::: Text shown :::
Other Media Review

Movie Review: Kong: Skull Island

Although it’s no longer a new release, I feel compelled to write a review of Kong: Skull Island if for no other reason than to inform our readers that Tom Hiddleston’s clothes stay on all the way through the movie. This is a fun popcorn movie that offers two hours of carnage, a smidgen of comedy, and a feminist heroine. It is not deep and it does not make any sense whatsoever. It delivers what it promises and no more: monster fights.

All these characters have names but my family discovered that as we walked out of the theater we could not recall any names other than “Kong.” I could look these names up, but they do not matter. I will refer to these characters by their actor names or by character descriptions and trust me, so will you.

Here’s the plot: On the last day of the Vietnam War, John Goodman convinces some random government guy to let him take a survey team and a military escort to a previously uncharted island to chart stuff. The science team includes a war photographer (Brie Larson) and a tracker (Tom Hiddleston, whose reaction to the word “uncharted” is to shoot his eyebrows all the way up to the ceiling in disapproval). Their increasingly unstable leader is played by Samuel L. Jackson.
::: Provided data :::
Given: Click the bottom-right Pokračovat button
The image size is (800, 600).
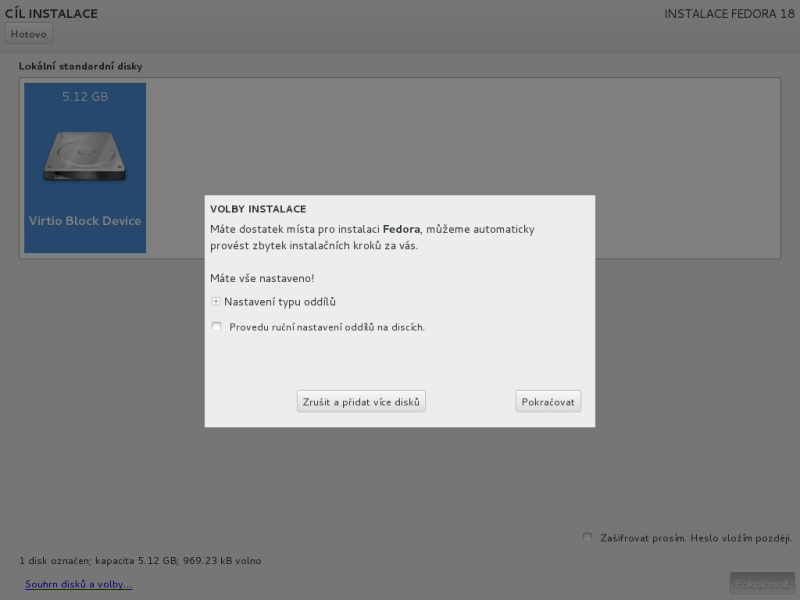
:::
::: Provided data :::
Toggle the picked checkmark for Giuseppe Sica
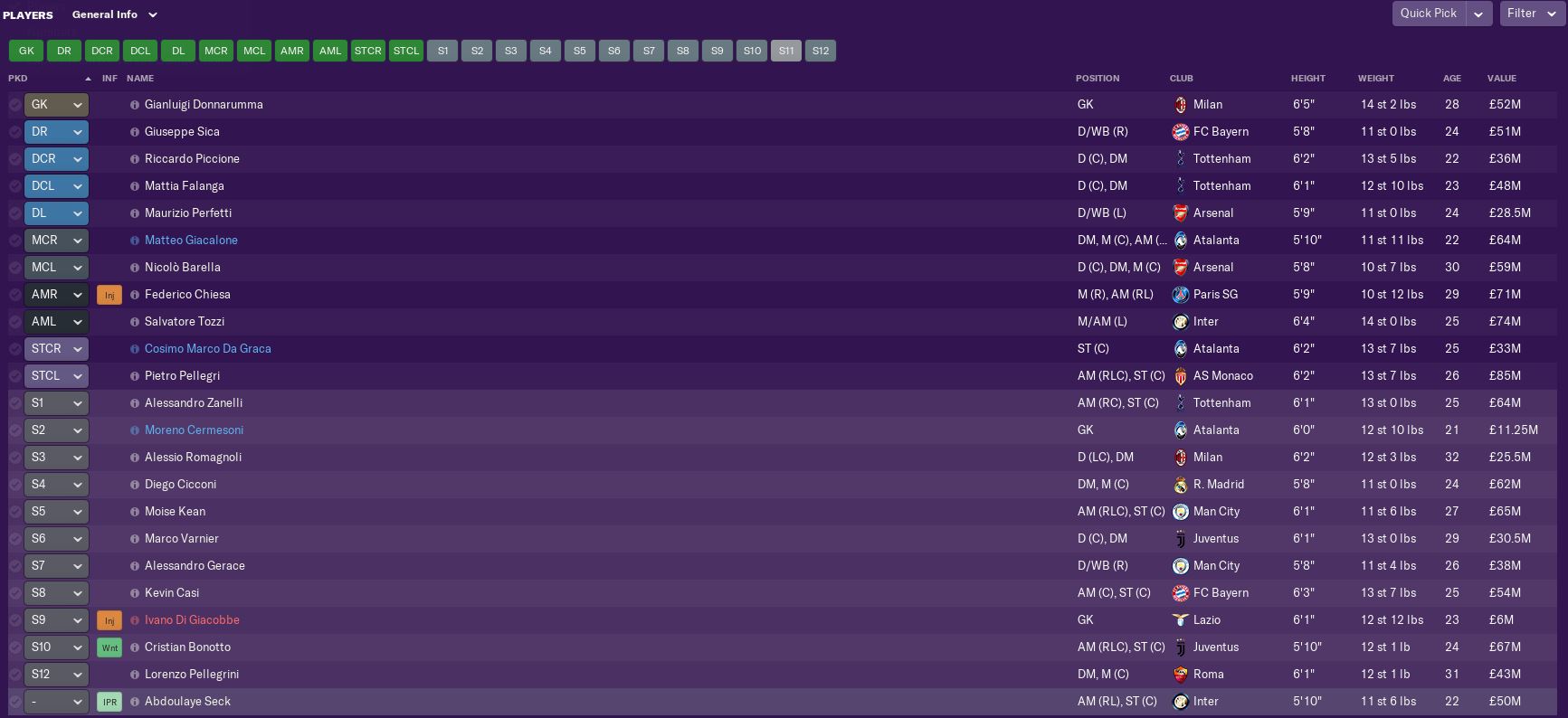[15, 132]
:::
The exercise - Continue the Kong: Skull Island review from the point where it stops. The records were taken from a different source than the text.

Expected answer -
Samuel L. Jackson, looking cranky, and his team
Not Amused

All these people go to the island and immediately piss off Kong, who expresses his feelings by destroying many helicopters in many ways – it’s thrilling and horrifying. The survivors find themselves in two groups. Group Tom meets a castaway (John C. Reilly) who explains that Kong is actually OK as long as you don’t drop bombs on his island and then shoot at him. Group Tom also consists of most of the civilians. All they want to do is get to the extraction point without being eaten by the many oversized predators on the island.

Group Samuel L. consists of most of the military dudes and John Goodman. Watching John Goodman and Samuel L. Jackson make obsessive crazy eyes at each other is quite delightful. Samuel L. becomes obsessed with killing Kong in revenge for the men he lost in the helicopter debacle. As the two groups wander around, they get picked off by a wide variety of over-sized monsters. Even the little monsters are a pain in the ass.

John C. Reilly, looking amused and wacky
On the other hand, John C. Reilly is TOTALLY amused. He finds this HILARIOUS.

Here are some things that DON’T happen:

  1. Kong does not go to New York City.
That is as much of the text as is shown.